── SUPPLIED MATERIAL
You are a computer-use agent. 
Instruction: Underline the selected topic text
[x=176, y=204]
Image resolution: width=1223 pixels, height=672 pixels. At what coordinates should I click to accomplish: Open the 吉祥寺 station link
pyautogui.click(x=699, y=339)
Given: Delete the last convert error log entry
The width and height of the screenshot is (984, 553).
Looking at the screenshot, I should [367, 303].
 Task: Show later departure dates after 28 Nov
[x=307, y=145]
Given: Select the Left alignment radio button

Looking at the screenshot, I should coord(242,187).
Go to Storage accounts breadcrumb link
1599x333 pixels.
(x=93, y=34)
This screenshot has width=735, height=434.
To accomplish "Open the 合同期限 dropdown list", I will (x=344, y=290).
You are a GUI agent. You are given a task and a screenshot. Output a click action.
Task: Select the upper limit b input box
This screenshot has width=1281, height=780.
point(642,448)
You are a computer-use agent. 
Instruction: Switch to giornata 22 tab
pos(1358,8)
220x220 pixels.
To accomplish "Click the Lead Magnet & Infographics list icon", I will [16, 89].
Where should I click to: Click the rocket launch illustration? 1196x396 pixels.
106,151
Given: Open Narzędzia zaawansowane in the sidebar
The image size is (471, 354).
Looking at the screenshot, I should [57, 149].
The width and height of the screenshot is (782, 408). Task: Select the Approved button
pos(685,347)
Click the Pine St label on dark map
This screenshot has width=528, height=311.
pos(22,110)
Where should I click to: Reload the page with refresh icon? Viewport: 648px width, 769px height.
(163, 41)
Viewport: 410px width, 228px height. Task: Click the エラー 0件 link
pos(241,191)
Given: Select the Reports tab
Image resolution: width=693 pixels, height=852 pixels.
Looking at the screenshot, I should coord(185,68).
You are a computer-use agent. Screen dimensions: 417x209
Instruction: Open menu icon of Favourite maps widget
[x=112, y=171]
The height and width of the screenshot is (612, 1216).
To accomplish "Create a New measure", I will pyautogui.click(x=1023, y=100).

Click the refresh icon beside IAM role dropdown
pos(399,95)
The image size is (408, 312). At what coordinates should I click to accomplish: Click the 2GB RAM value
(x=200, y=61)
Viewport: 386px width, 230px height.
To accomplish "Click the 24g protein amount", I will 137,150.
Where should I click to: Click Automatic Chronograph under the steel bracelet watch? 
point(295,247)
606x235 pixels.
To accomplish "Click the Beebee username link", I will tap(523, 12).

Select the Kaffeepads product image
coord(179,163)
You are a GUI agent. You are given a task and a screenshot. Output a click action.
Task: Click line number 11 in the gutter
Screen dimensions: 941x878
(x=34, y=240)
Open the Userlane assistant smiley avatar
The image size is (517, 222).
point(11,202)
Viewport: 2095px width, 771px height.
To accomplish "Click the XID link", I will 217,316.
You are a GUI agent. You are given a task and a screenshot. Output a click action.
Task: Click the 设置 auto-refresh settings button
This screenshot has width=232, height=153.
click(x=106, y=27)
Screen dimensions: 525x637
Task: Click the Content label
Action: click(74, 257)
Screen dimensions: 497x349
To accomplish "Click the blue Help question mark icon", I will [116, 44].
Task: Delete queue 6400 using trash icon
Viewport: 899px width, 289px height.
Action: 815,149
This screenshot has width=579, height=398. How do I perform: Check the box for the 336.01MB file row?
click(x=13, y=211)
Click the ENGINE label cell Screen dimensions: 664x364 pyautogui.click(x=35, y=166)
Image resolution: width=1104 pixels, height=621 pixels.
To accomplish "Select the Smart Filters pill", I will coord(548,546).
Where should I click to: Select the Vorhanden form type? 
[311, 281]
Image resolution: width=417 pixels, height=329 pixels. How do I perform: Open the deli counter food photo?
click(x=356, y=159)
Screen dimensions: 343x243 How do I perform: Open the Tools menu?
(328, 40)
────
WHAT THIS TASK INVOLVES:
Keeping each line intact, set down the entire listing once more.

RESULT OF THE TASK:
You are a computer-use agent. 
Instruction: Underline the selected topic text
[x=176, y=204]
Image resolution: width=1223 pixels, height=672 pixels. At what coordinates should I click to accomplish: Open the 吉祥寺 station link
pyautogui.click(x=699, y=339)
Given: Delete the last convert error log entry
The width and height of the screenshot is (984, 553).
Looking at the screenshot, I should [367, 303].
 Task: Show later departure dates after 28 Nov
[x=307, y=145]
Given: Select the Left alignment radio button

Looking at the screenshot, I should coord(242,187).
Go to Storage accounts breadcrumb link
1599x333 pixels.
(x=93, y=34)
This screenshot has width=735, height=434.
To accomplish "Open the 合同期限 dropdown list", I will (x=344, y=290).
You are a GUI agent. You are given a task and a screenshot. Output a click action.
Task: Select the upper limit b input box
This screenshot has width=1281, height=780.
point(642,448)
You are a computer-use agent. 
Instruction: Switch to giornata 22 tab
pos(1358,8)
220x220 pixels.
To accomplish "Click the Lead Magnet & Infographics list icon", I will [16, 89].
Where should I click to: Click the rocket launch illustration? 1196x396 pixels.
106,151
Given: Open Narzędzia zaawansowane in the sidebar
The image size is (471, 354).
Looking at the screenshot, I should [57, 149].
The width and height of the screenshot is (782, 408). Task: Select the Approved button
pos(685,347)
Click the Pine St label on dark map
This screenshot has width=528, height=311.
pos(22,110)
Where should I click to: Reload the page with refresh icon? Viewport: 648px width, 769px height.
(163, 41)
Viewport: 410px width, 228px height. Task: Click the エラー 0件 link
pos(241,191)
Given: Select the Reports tab
Image resolution: width=693 pixels, height=852 pixels.
Looking at the screenshot, I should coord(185,68).
You are a computer-use agent. Screen dimensions: 417x209
Instruction: Open menu icon of Favourite maps widget
[x=112, y=171]
The height and width of the screenshot is (612, 1216).
To accomplish "Create a New measure", I will pyautogui.click(x=1023, y=100).

Click the refresh icon beside IAM role dropdown
pos(399,95)
The image size is (408, 312). At what coordinates should I click to accomplish: Click the 2GB RAM value
(x=200, y=61)
Viewport: 386px width, 230px height.
To accomplish "Click the 24g protein amount", I will 137,150.
Where should I click to: Click Automatic Chronograph under the steel bracelet watch? 
point(295,247)
606x235 pixels.
To accomplish "Click the Beebee username link", I will tap(523, 12).

Select the Kaffeepads product image
coord(179,163)
You are a GUI agent. You are given a task and a screenshot. Output a click action.
Task: Click line number 11 in the gutter
Screen dimensions: 941x878
(x=34, y=240)
Open the Userlane assistant smiley avatar
The image size is (517, 222).
point(11,202)
Viewport: 2095px width, 771px height.
To accomplish "Click the XID link", I will 217,316.
You are a GUI agent. You are given a task and a screenshot. Output a click action.
Task: Click the 设置 auto-refresh settings button
This screenshot has width=232, height=153.
click(x=106, y=27)
Screen dimensions: 525x637
Task: Click the Content label
Action: click(74, 257)
Screen dimensions: 497x349
To accomplish "Click the blue Help question mark icon", I will [116, 44].
Task: Delete queue 6400 using trash icon
Viewport: 899px width, 289px height.
Action: 815,149
This screenshot has width=579, height=398. How do I perform: Check the box for the 336.01MB file row?
click(x=13, y=211)
Click the ENGINE label cell Screen dimensions: 664x364 pyautogui.click(x=35, y=166)
Image resolution: width=1104 pixels, height=621 pixels.
To accomplish "Select the Smart Filters pill", I will coord(548,546).
Where should I click to: Select the Vorhanden form type? 
[311, 281]
Image resolution: width=417 pixels, height=329 pixels. How do I perform: Open the deli counter food photo?
click(x=356, y=159)
Screen dimensions: 343x243 How do I perform: Open the Tools menu?
(328, 40)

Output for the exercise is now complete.